**RAW DATA**

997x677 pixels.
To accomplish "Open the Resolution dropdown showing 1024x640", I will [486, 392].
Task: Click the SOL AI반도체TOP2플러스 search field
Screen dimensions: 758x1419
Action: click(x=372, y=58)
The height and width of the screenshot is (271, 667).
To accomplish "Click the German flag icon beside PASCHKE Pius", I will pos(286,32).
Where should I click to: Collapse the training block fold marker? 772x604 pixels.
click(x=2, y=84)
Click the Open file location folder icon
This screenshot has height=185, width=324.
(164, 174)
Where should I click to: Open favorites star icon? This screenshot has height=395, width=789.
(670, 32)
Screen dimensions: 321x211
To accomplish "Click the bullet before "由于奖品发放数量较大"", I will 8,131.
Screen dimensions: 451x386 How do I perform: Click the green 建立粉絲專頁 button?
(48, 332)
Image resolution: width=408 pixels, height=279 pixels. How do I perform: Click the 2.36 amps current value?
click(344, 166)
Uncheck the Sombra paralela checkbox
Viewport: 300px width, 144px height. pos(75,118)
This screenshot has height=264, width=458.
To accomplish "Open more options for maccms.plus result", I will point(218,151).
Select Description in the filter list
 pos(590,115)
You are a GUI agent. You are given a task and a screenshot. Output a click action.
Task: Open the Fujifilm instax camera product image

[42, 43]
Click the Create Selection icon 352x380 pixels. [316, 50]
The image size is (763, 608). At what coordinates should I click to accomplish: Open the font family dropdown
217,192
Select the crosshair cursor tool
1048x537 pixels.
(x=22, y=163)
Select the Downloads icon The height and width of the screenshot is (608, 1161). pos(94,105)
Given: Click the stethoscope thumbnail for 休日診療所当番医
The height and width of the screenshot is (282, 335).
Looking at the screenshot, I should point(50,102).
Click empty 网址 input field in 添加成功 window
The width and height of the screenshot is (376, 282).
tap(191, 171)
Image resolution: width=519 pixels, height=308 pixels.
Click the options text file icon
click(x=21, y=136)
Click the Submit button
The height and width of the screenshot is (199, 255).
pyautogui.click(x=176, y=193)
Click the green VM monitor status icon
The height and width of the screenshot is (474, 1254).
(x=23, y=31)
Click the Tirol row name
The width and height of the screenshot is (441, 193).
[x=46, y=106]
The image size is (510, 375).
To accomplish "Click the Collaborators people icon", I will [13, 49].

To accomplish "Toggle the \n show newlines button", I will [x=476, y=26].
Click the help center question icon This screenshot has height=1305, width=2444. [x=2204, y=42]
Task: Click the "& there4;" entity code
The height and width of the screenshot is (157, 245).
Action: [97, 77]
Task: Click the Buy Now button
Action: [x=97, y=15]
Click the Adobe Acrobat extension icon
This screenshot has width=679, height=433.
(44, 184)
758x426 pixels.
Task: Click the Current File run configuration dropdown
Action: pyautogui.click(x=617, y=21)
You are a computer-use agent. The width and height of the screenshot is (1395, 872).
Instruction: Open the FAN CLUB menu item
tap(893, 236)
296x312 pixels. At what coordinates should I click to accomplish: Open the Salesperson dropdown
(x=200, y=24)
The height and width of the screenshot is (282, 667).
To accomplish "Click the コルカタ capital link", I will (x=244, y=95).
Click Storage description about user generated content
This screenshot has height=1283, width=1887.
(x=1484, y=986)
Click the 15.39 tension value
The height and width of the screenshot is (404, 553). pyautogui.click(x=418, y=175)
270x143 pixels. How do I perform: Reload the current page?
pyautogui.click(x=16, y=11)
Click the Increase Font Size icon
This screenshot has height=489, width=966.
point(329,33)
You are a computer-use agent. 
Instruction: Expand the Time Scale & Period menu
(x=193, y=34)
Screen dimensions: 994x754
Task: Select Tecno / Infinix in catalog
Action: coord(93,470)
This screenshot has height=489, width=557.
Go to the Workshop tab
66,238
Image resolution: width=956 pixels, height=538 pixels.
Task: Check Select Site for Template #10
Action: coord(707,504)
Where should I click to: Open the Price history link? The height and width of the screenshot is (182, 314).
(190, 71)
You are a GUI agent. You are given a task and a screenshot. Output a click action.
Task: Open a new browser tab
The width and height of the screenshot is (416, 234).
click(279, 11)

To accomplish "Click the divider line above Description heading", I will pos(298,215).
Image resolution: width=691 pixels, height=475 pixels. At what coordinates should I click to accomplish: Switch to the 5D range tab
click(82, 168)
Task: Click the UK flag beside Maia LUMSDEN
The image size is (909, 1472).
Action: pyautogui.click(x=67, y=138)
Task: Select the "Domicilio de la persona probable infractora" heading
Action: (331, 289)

**PROBLEM TO SOLVE**
Find each line in the items above that contains the word "agent", treating uppercase and lowercase as different, and copy those lines out in full.

**WRITTEN SOLUTION**
You are a GUI agent. You are given a task and a screenshot. Output a click action.
You are a computer-use agent. The width and height of the screenshot is (1395, 872).
You are a computer-use agent. 
You are a GUI agent. You are given a task and a screenshot. Output a click action.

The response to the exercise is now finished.